Title: Back-end alignment to avoid SDMA ACK time-out

Description:
BACKGROUND  
      To address the problem of ever-increasing bandwidth requirements that are placed on wireless data communications systems, various techniques are being developed to allow multiple devices to communicate with a single base station by sharing a single channel. In one such technique, a base station may transmit or receive separate signals to or from multiple mobile devices at the same time on the same frequency, provided the mobile devices are located in sufficiently different directions from the base station. For transmission from the base station, different signals may be simultaneously transmitted from each of separate spaced-apart antennas so that the combined transmissions are directional, i.e., the signal intended for each mobile device may be relatively strong in the direction of that mobile device and relatively weak in other directions. In a similar manner, the base station may receive the combined signals from multiple independent mobile devices at the same time on the same frequency through each of separate spaced-apart antennas, and separate the combined received signals from the multiple antennas into the separate signals from each mobile device through appropriate signal processing so that the reception is directional.  
      Under currently developing specifications, such as IEEE 802.11 (IEEE is the acronym for the Institute of Electrical and Electronic Engineers, 3 Park Avenue, 17th floor, New York, N.Y.), a base station may transmit different variable-length blocks to different mobile devices at substantially the same time, and then wait for the designated mobile devices to respond with acknowledgments, with each acknowledgment signifying that the respective mobile device received the block. Because each mobile device may respond shortly after it receives its designated transmission from the base station, a mobile device that receives a short block may send its response while the base station is still transmitting a longer block to a different mobile device. If the base station transmits and receives on the same frequency and therefore cannot transmit and receive at the same time, the acknowledgment to the short block may be missed because the base station is still transmitting. The base station may then assume the short data block was never received by the intended mobile device and subsequently retransmit it. This unnecessary retransmission may cause inefficiencies in the overall data communications, and under some circumstances may even result in a service interruption.  
    
    
     BRIEF DESCRIPTION OF THE DRAWINGS  
      The invention may be understood by referring to the following description and accompanying drawings that are used to illustrate embodiments of the invention. In the drawings:  
       FIG. 1  shows a diagram of a communications network, according to an embodiment of the invention.  

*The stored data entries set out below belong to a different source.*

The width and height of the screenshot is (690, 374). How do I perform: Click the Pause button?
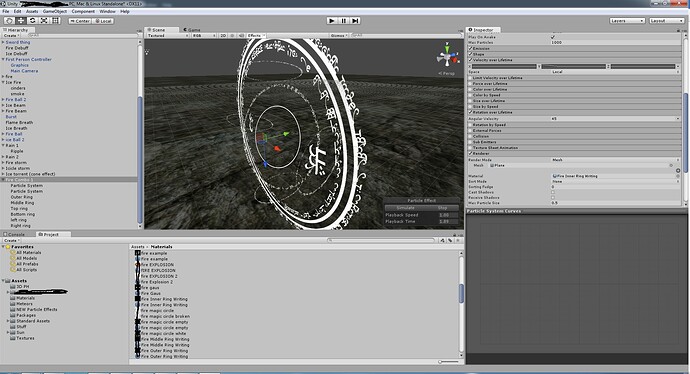click(344, 21)
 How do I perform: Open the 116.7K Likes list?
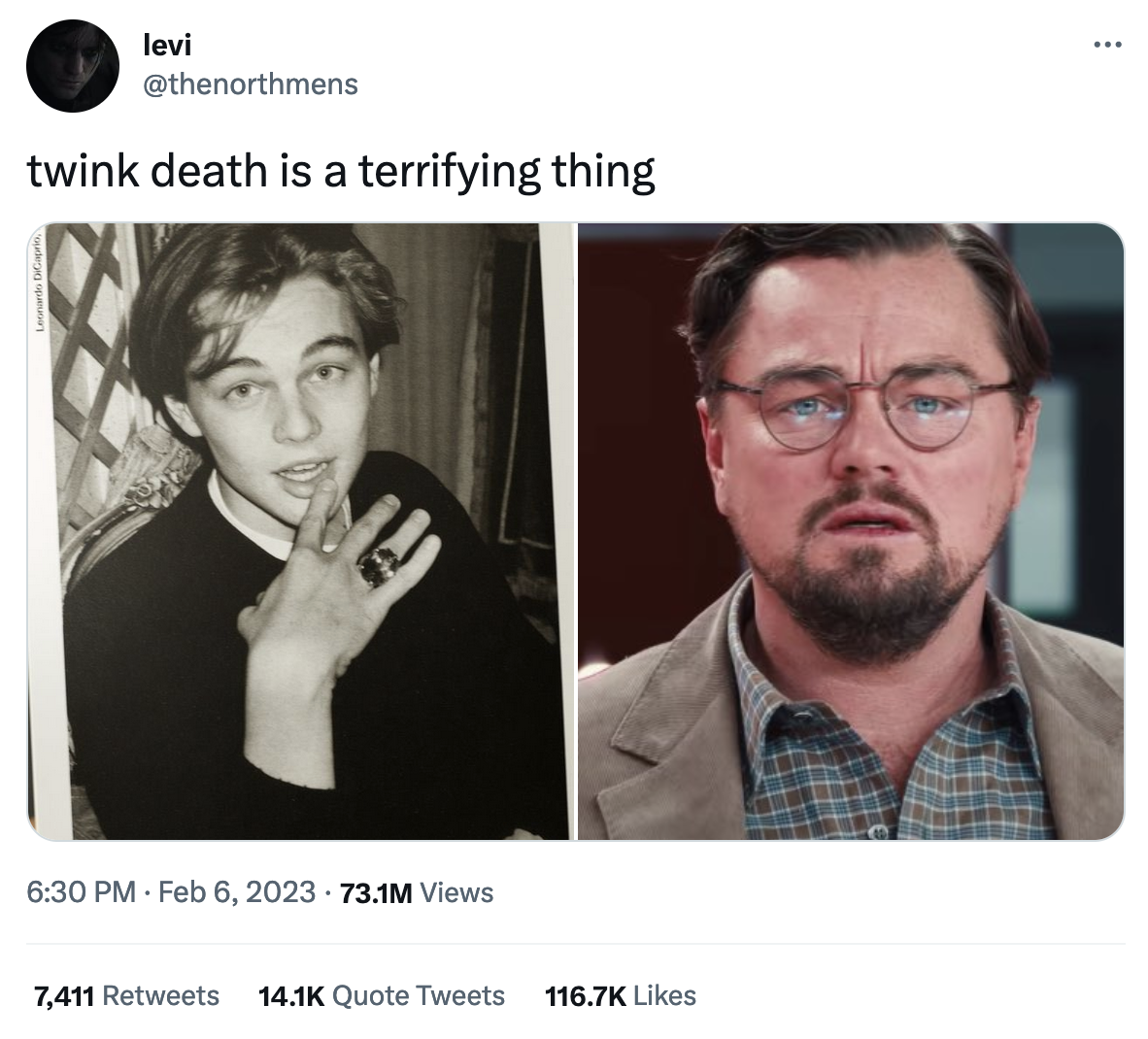click(621, 995)
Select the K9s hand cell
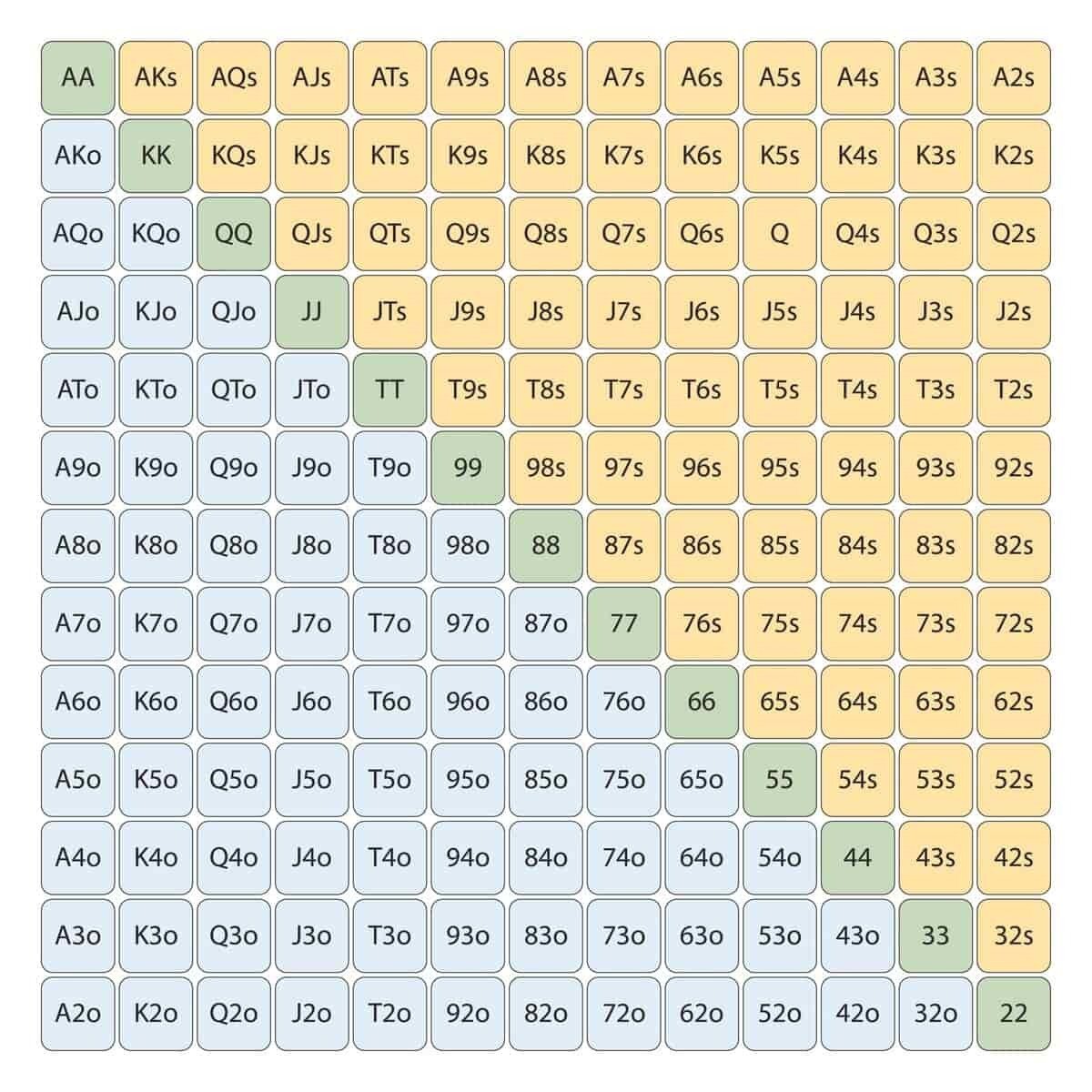1092x1092 pixels. coord(468,156)
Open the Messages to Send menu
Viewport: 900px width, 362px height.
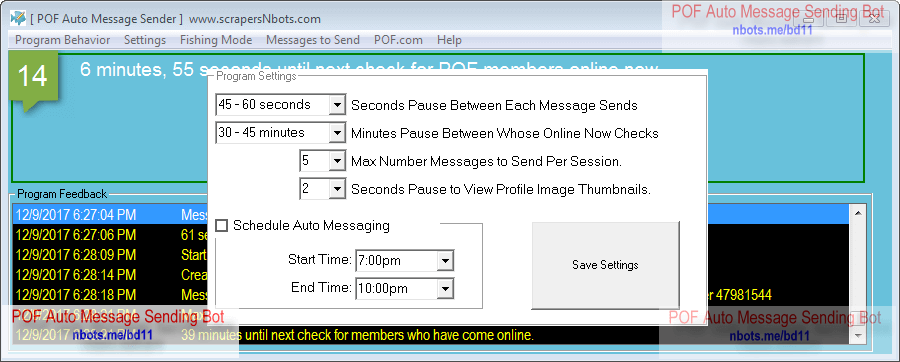click(x=313, y=40)
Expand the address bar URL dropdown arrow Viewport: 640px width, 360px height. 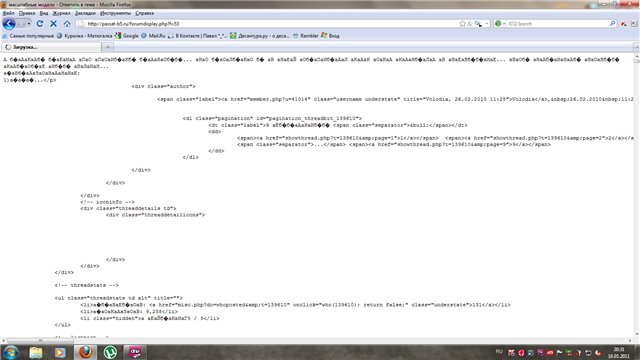coord(487,24)
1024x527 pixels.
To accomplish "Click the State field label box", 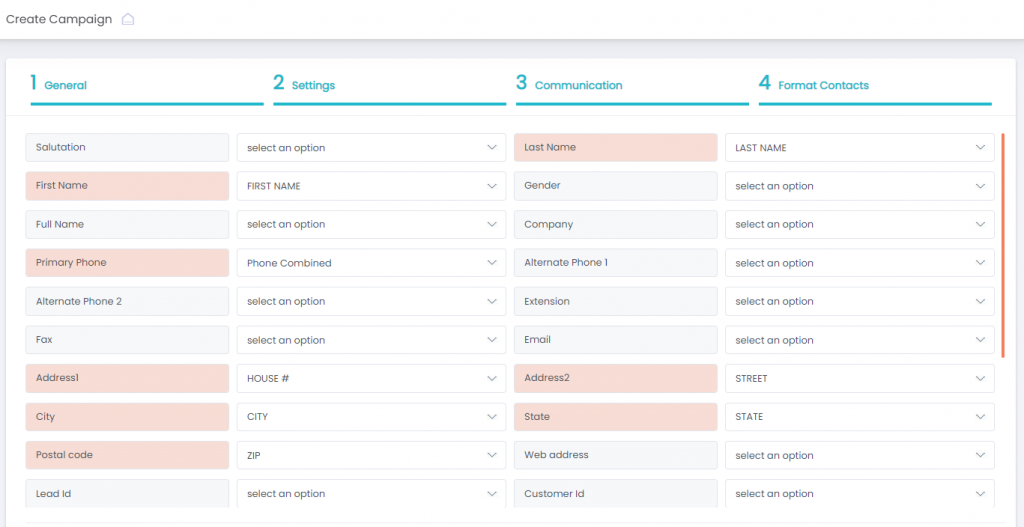I will pyautogui.click(x=615, y=417).
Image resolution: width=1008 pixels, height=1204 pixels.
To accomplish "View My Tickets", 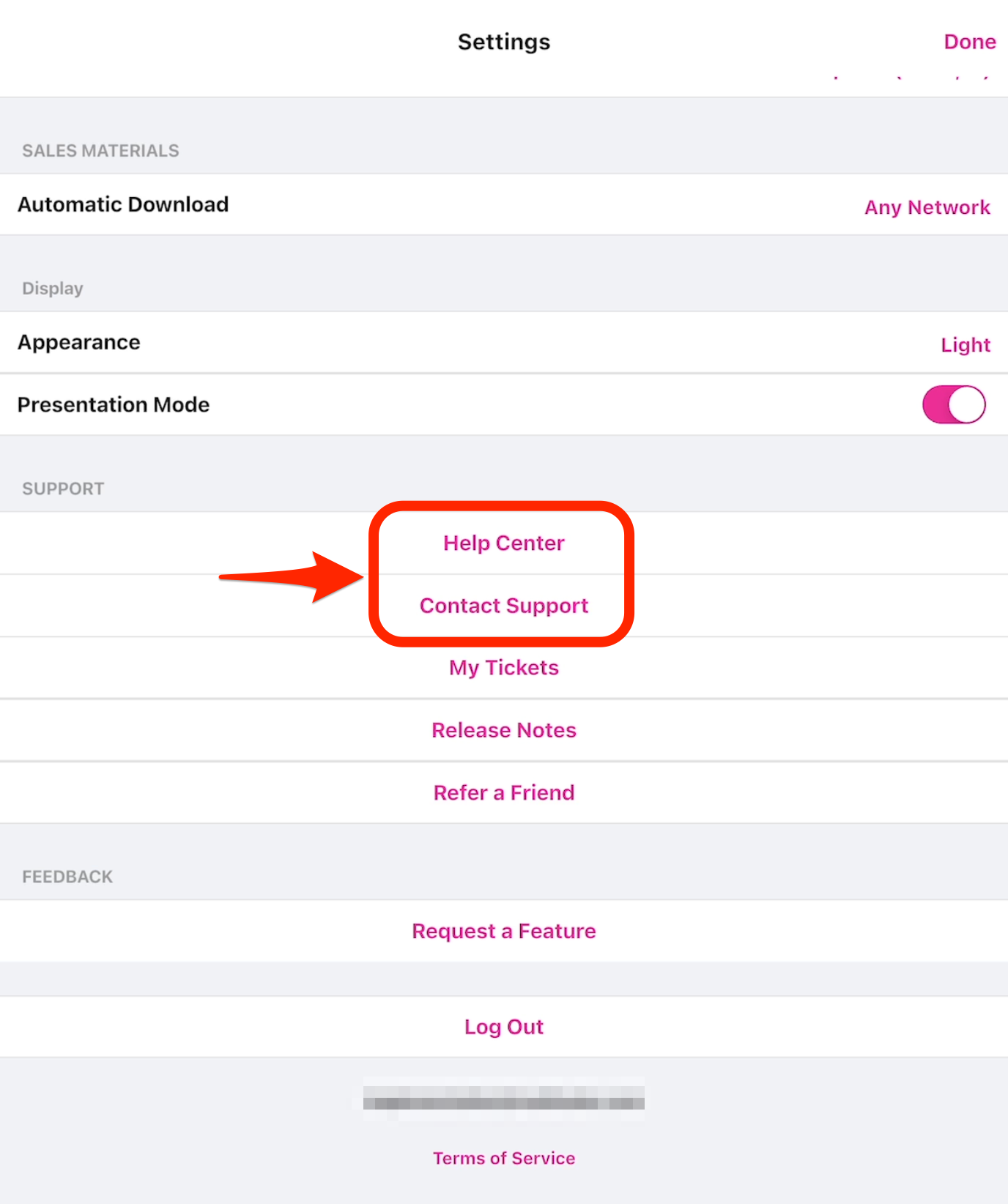I will pyautogui.click(x=504, y=668).

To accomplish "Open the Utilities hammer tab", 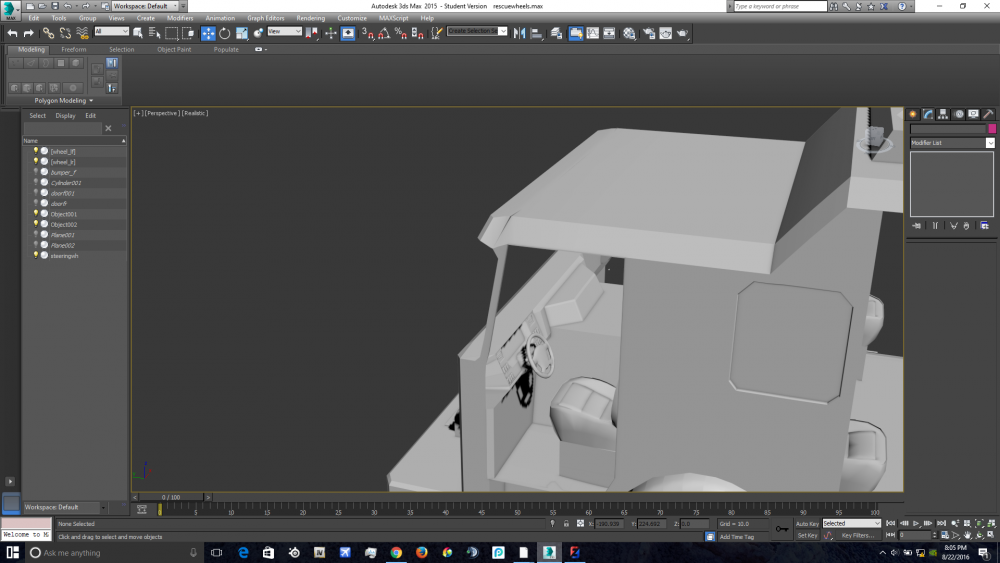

       FIG. 2  shows a timing diagram of a communications sequence involving a base station and multiple mobile devices, according to an embodiment of the invention.  
       FIG. 3  shows a flow chart of a method of adjusting transmissions to end at approximately the same time, according to an embodiment of the invention.  
       FIG. 4  shows a block diagram of a base station, according to an embodiment of the invention.  
    
    
     DETAILED DESCRIPTION OF THE INVENTION  
      In the following description, numerous specific details are set forth. However, it is understood that embodiments of the invention may be practiced without these specific details. In other instances, well-known methods, structures and techniques have not been shown in detail in order not to obscure an understanding of this description.  
      References to “one embodiment”, “an embodiment”, “example embodiment”, “various embodiments”, etc., indicate that the embodiment(s) of the invention so described may include a particular feature, structure, or characteristic, but not every embodiment necessarily includes the particular feature, structure, or characteristic. Further, repeated use of the phrase “in one embodiment” does not necessarily refer to the same embodiment, although it may.  
      In the following description and claims, the terms “coupled” and “connected,” along with their derivatives, may be used. It should be understood that these terms are not intended as synonyms for each other. Rather, in particular embodiments, “connected” may be used to indicate that two or more elements are in direct physical or electrical contact with each other. “Coupled” may mean that two or more elements are either in direct physical or electrical contact, or that two or more elements are not in direct contact with each other but yet still co-operate or interact with each other.  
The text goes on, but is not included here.